Hari ini Fatimah as tampak dalam keadaan terbaik yang seharusnya setiap wanita seperti itu. Fatimah as memegang Hasan as dan Husein as dan membasuh kepala mereka.

  Lalu ia bertemu Imam Ali as dan berkata:“Hai Abu Hasan, jiwaku telah membisikiku bahwa tak lama lagi aku akan berpisah denganmu,Aku mempunyai wasiat yang telah kupendam dalam dadaku yang ingin aku wasiatkan padamu”

Ali as menjawab: “Wasiatkanlah apa saja yang kau sukai, niscaya kau dapati aku sebagai orang yang menepati dan melaksanakan semua yang kau perintahkan padaku,Dan aku dahulukan urusanmu atas urusanku” 

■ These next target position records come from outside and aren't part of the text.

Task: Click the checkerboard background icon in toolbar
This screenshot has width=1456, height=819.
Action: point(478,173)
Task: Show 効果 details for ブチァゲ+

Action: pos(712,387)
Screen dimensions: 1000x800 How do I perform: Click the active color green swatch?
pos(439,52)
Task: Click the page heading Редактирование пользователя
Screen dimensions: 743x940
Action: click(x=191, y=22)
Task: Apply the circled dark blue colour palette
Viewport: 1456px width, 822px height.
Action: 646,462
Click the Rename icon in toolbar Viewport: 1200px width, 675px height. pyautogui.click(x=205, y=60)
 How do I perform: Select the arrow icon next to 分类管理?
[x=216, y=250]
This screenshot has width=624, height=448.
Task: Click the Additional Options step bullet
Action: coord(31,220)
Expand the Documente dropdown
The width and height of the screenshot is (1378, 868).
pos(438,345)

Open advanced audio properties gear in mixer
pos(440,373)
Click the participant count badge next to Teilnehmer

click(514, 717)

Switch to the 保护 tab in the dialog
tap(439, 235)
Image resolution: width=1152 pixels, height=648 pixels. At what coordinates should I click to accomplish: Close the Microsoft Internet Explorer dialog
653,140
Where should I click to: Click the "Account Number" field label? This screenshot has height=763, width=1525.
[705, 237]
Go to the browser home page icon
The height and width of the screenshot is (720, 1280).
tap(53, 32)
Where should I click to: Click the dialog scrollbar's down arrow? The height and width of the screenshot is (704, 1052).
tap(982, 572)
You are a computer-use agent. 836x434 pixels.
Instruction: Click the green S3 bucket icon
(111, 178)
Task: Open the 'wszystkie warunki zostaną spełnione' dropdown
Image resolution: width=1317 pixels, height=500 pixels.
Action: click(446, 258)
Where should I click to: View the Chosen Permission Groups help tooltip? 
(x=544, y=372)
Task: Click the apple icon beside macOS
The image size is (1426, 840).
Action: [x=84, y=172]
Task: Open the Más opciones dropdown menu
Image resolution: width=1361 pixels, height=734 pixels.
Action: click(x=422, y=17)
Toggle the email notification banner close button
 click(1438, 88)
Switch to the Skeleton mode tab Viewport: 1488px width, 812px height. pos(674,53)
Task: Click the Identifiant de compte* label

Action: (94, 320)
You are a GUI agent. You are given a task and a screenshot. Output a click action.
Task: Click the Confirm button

Fatimah as mulai berkata: “Abu Hasan,engkau tidak pernah mendapatiku berdusta dan berkhianat,Dan aku tidak pernah menentangmu sejak engkau menikah denganku”
 
Ali as menjawab: “Aku berlindung kepada Allah, engkau orang yang paling baik disisi Allah, paling ‘alim dan paling takwa,Tidak wahai Fatimah, engkau begitu mulia dan tidak pernah membantahku,Sungguh berat bagiku berpisah dan meninggalkanmu,Tetapi ini adalah hal yang harus terjadi”.“Demi Allah engkau mengulangi musibah Rasulullah saww atasku,Sungguh besar musibah kematianmu dan kepergian atasku,Kita milik Allah dan kepada-Nya kita kembali,Atas musibah yang sangat besar, sangat menyakitkan dan sangat menyedihkan”.

Kemudian Ali as mengusap kepala Fatimah sambil menangis.

Lalu Fatimah melanjutkan wasiatnya: “Abu Hasan, jika aku telah meninggal,Mandikanlah aku, hunuthlah tubuhku dengan sisa hunuth yang telah dipakai oleh ayahku Rasulullah saww, lalu kafanilah aku,Shalatilah aku dan jangan biarkan orang-orang yang memperlakukan aku secara kejam menghadiri jenazahku,Baik dari kalangan mereka maupun dari pengikut mereka”.

Kemudian Fatimah meneruskan: “Kuburlah aku diwaktu malam saat keheningan menyelimuti bumi dan mata terlelap dalam tidur,Dan sembunyikanlah letak kuburanku”. “Abu Hasan, aku berwasiat kepadamu agar menjaga Zainab, juga Hasan as dan Husien as,Jangan kau bentak mereka,Karena mereka akan menjadi anak-anak yatim yang penuh derita,Baru saja kemarin mereka ditinggal oleh kakek mereka Rasulullah saw,Dan hari ini mereka akan kehilangan ibu mereka, Fatimah as”.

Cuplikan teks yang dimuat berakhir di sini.